Slashing Voldemort's Hadoop Resource Usage

Slashing Voldemort's Hadoop Resource Usage

Towards the end of last year, we developed some improvements to Voldemort's Read-Only Build and Push process. After some stabilization efforts, I'm happy to report that the new code has now been running in production without issues for more than a month.

Around the time we rolled it out, I used Hive to analyze the impact on Hadoop's resource usage. Now that some more time has passed, I re-ran the analysis, and this post is an overview of the results.

What Changed?

We made three changes which impact the Voldemort Build and Push (BnP) job's usage of Hadoop resources:

  1. Reducer per Bucket: An existing feature is now enabled by default.
  2. Build Primary Replicas Only: An entirely new feature.
  3. Number of Jobs We Run: A change in how we configured our jobs. 

In this section, we'll do an overview of these two features and the job configuration change.

Reducer per Bucket

This is a very simple change. The "reducer.per.bucket" configuration already existed previously, and we merely changed its default value from false to true. Let's see what this means for BnP jobs.

This configuration controls parallelism when the size of the job's input data is large. For larger data sets, the BnP job automatically attempts to divide each data partition into buckets (of up to 1 GB each, by default).

In the map tasks of the BnP job, we determine which partition/bucket each key belongs to in order to shuffle it to the appropriate reduce tasks. Then, it is the reduce tasks which write the final bucketed files. The "reducer.per.bucket" setting controls whether all buckets of a given partition should be sent to the same reduce task, or to independent reduce tasks.

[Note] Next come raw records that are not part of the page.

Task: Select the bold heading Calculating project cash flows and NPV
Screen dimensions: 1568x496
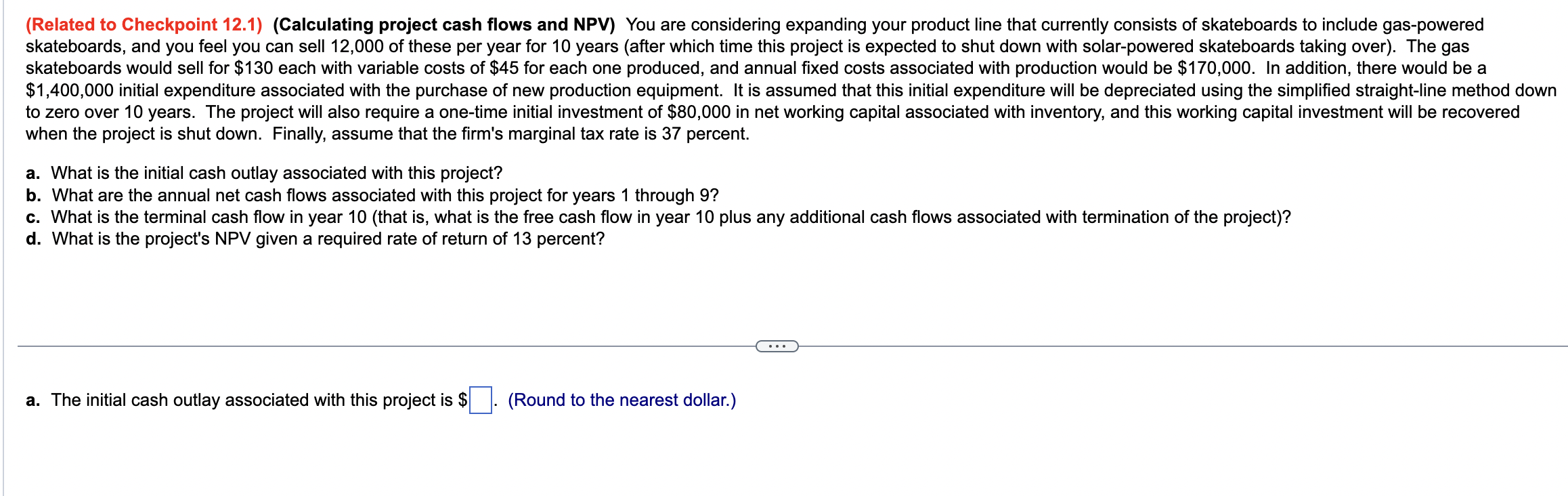Action: (x=444, y=24)
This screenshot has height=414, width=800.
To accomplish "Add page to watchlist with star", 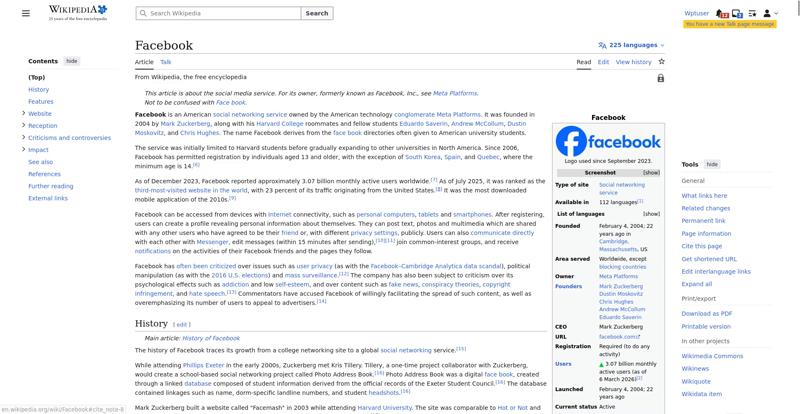I will coord(661,62).
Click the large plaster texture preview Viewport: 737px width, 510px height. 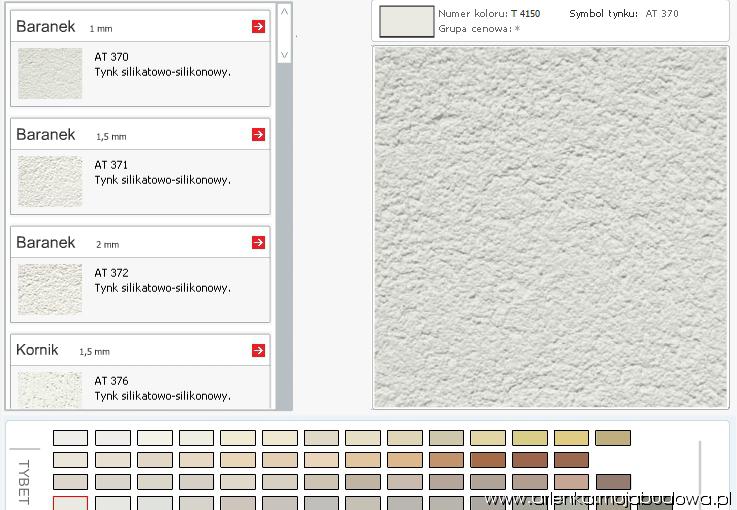coord(550,227)
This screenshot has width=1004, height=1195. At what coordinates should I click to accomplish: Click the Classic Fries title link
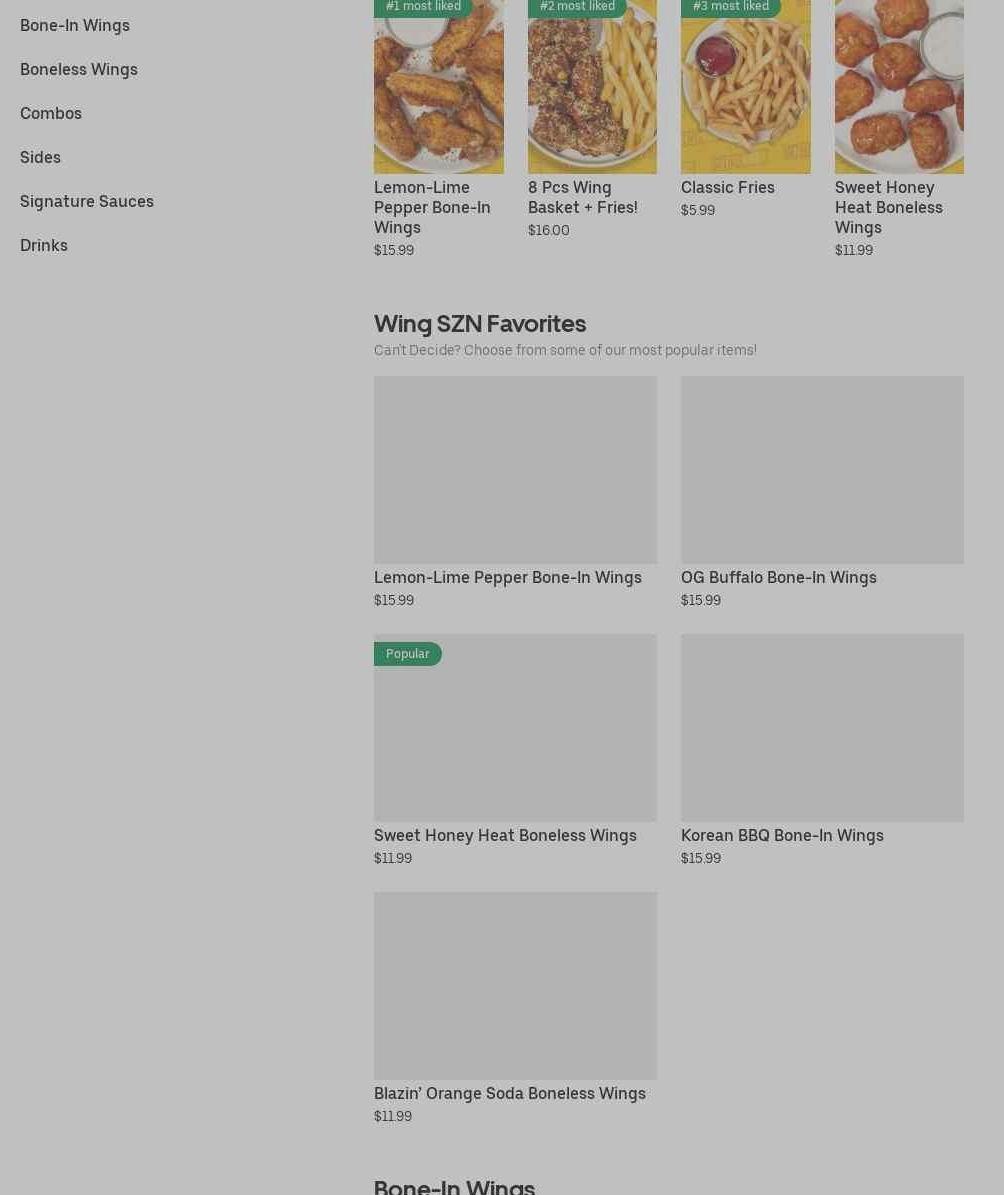727,187
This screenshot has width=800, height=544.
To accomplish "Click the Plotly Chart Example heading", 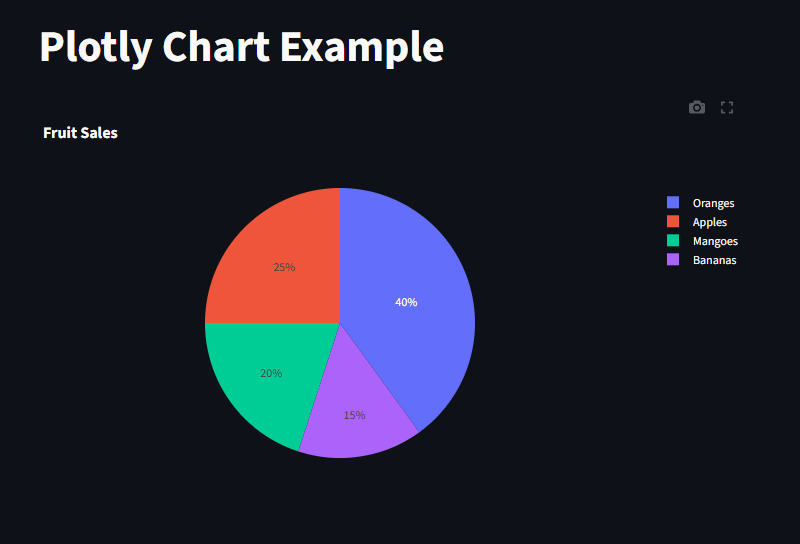I will [x=241, y=47].

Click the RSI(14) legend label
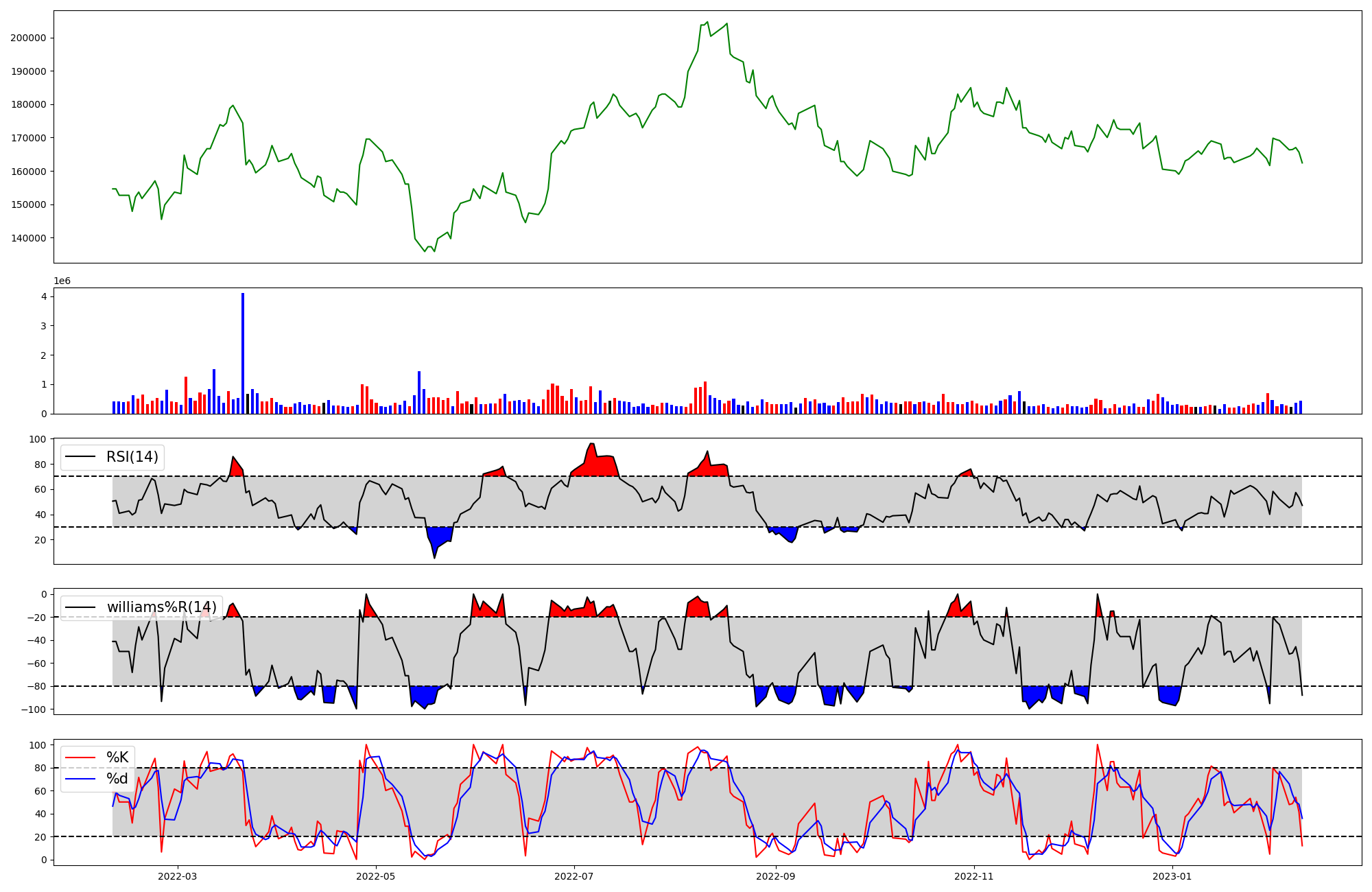[132, 457]

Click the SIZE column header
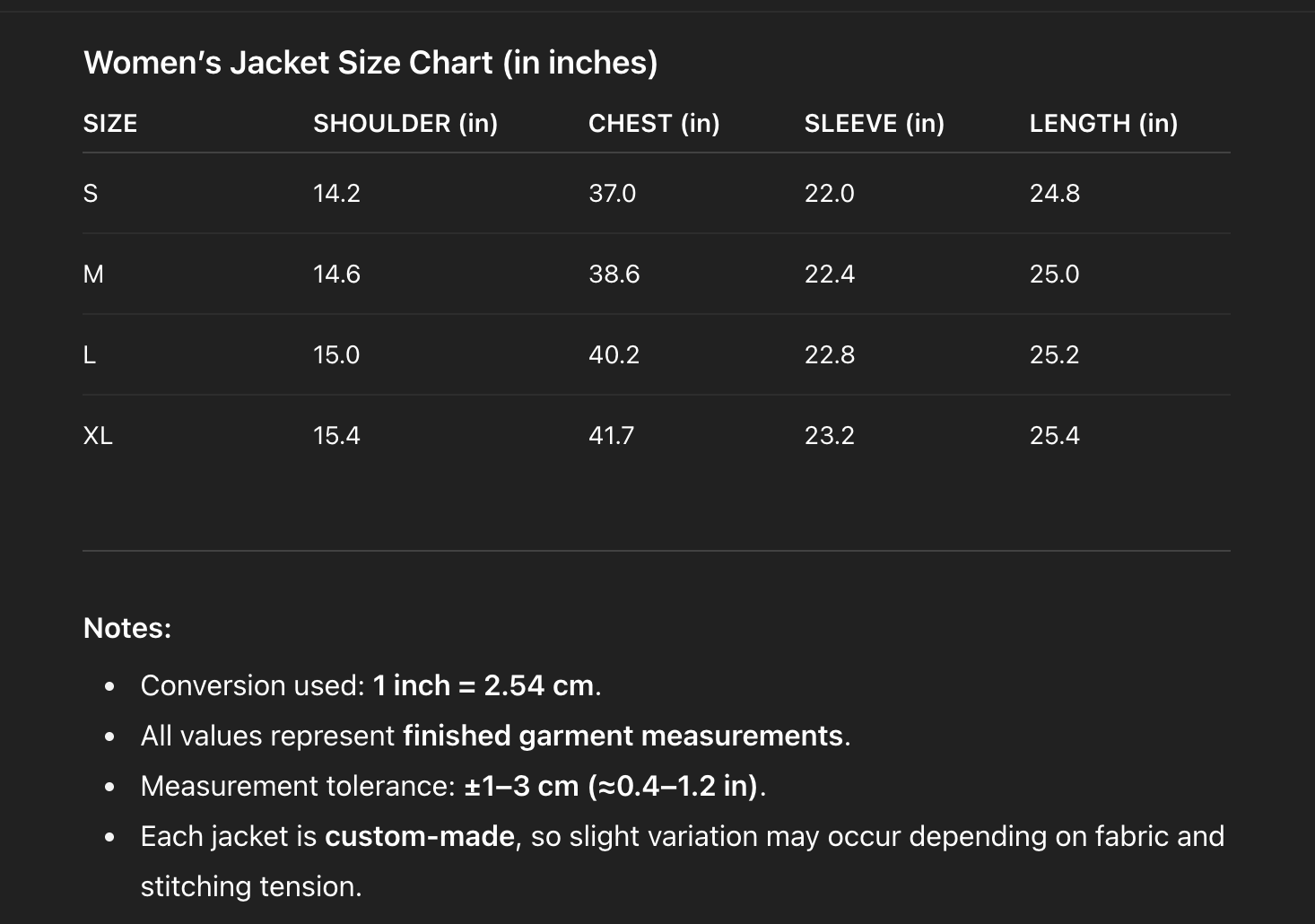coord(110,124)
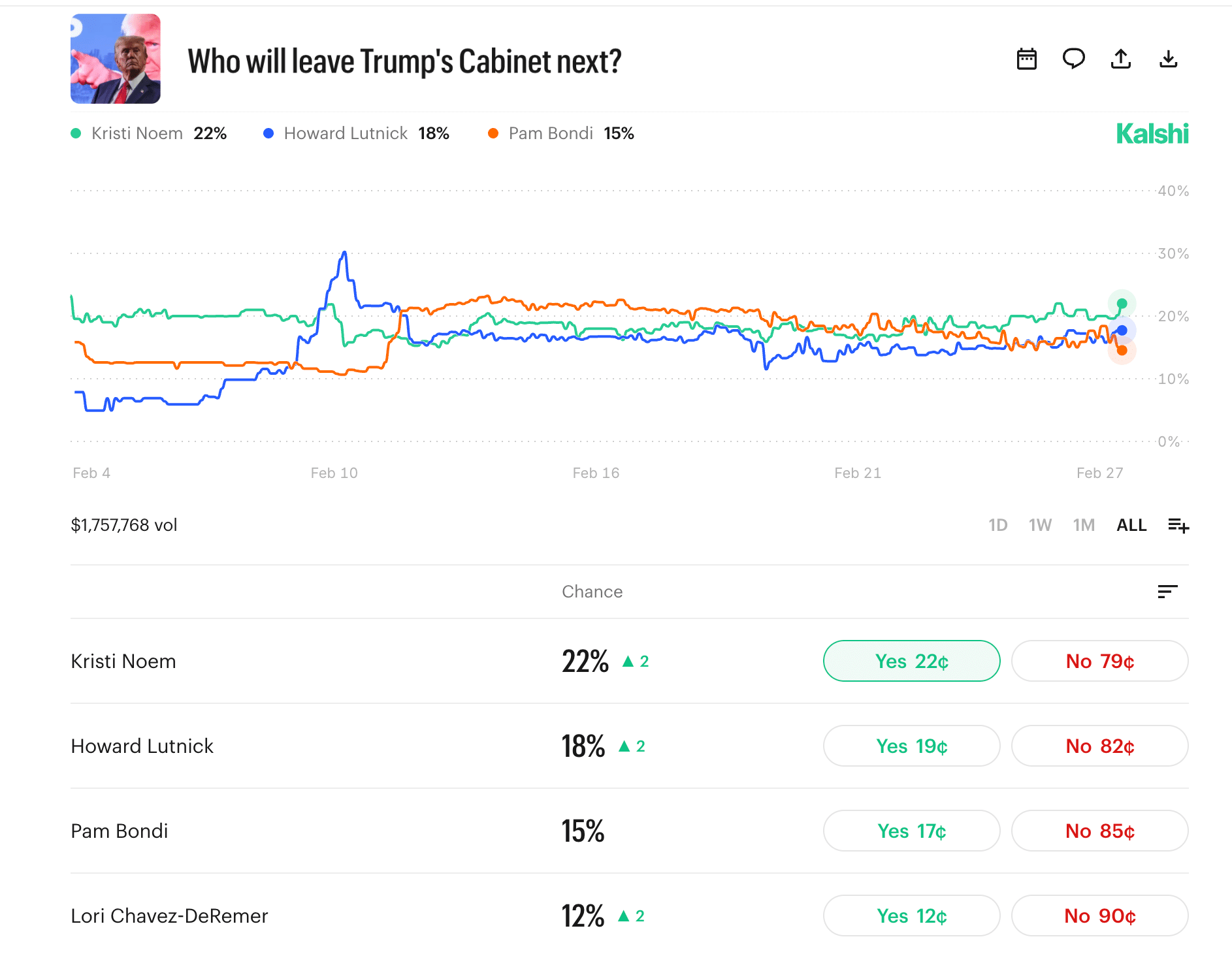Viewport: 1232px width, 956px height.
Task: Add market to watchlist with list-plus icon
Action: pyautogui.click(x=1178, y=525)
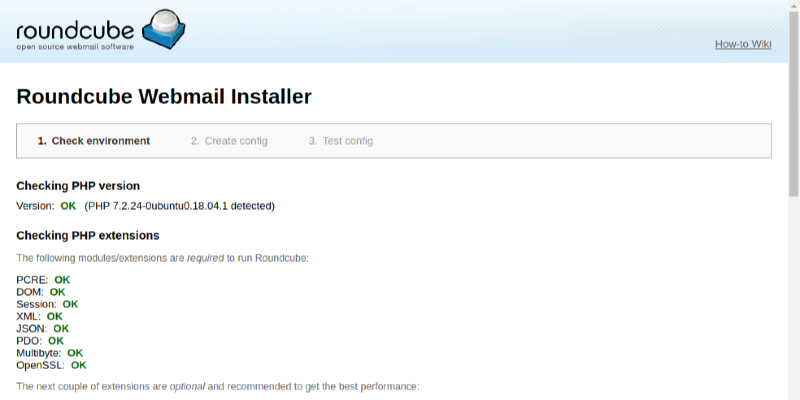Screen dimensions: 800x400
Task: Open the How-to Wiki link
Action: click(x=742, y=44)
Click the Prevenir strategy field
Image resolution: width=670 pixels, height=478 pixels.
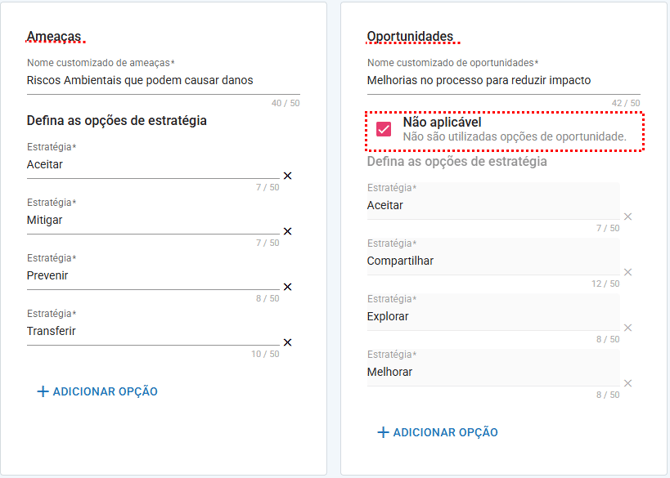150,276
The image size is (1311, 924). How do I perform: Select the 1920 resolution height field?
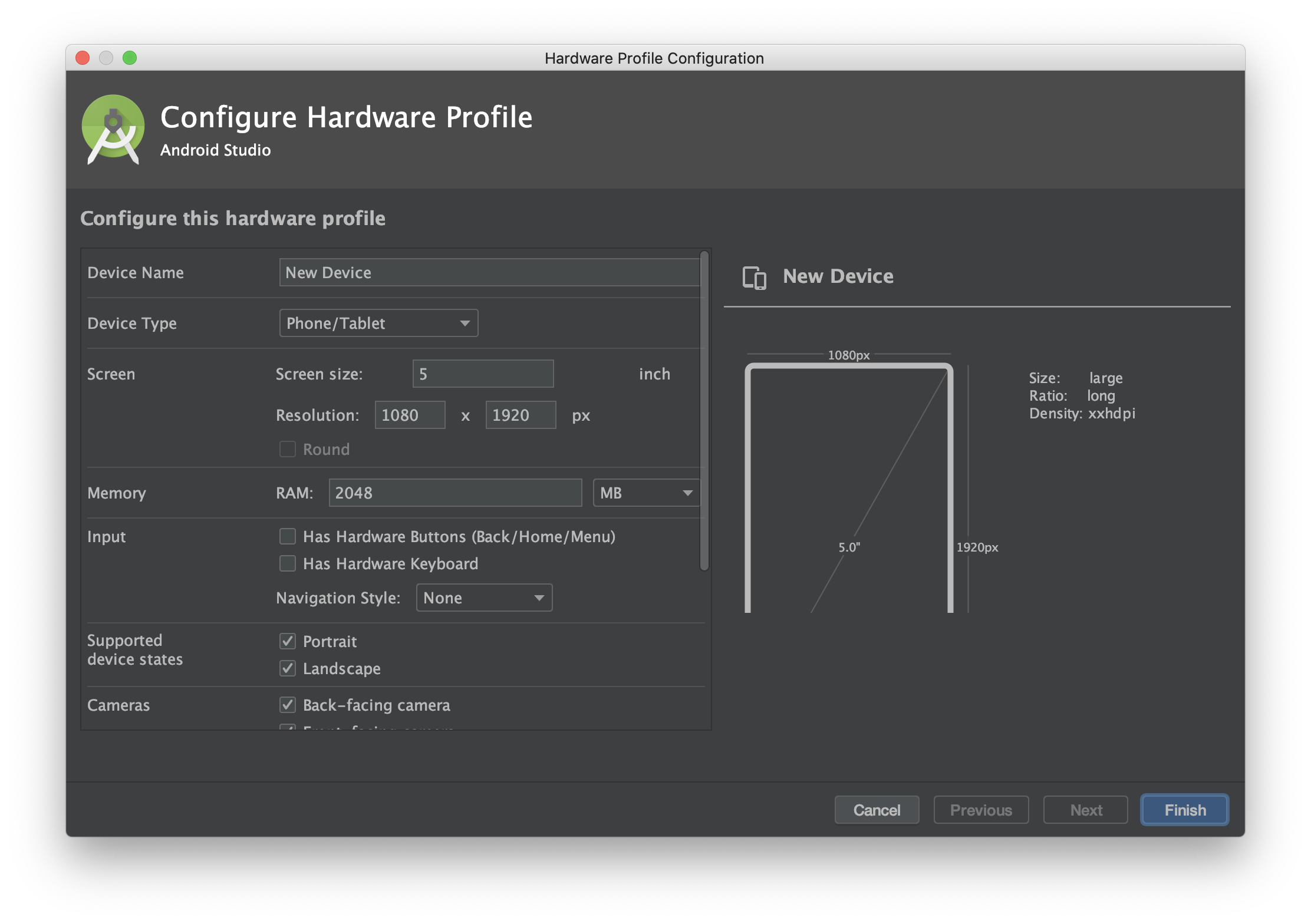[520, 415]
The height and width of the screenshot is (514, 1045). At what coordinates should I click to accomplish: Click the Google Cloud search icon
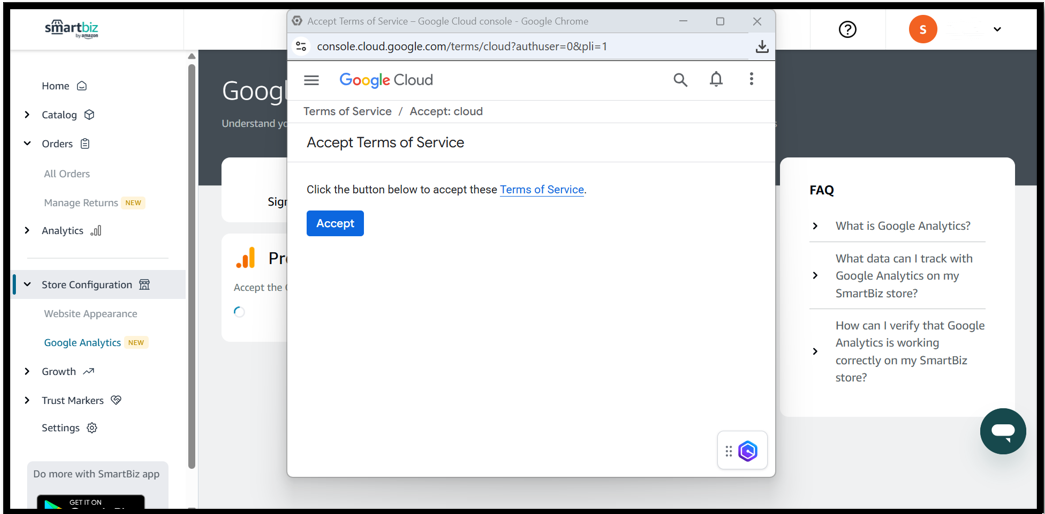click(680, 80)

The trade-off here is that with "reducer.per.bucket=false" (the previous default), there are more reduce tasks spawned in the Hadoop cluster, each of which have a smaller amount of work to do. This is sometimes desirable for use cases with a very aggressive SLA. However, this setting may be costly if the Hadoop cluster is already heavily loaded, since the start up cost of each task is paid more often, and tasks may be queued while waiting for an available slot.

With the change to the configuration's default value, an interesting metric to look at would be the wall-clock time the jobs took to complete (i.e.: from the user's perspective, how long does the Map Reduce part of the BnP job take to run). Because of the reduced parallelism, the hypothesis is that there would be a slight degradation to jobs' wall-clock time.

Build Primary Replicas Only

This one is a more significant change. Remember those reduce tasks we talked about in the Reducer per Bucket section? Another factor which can influence the number of reduce tasks used by the BnP job is the Voldemort store's replication factor.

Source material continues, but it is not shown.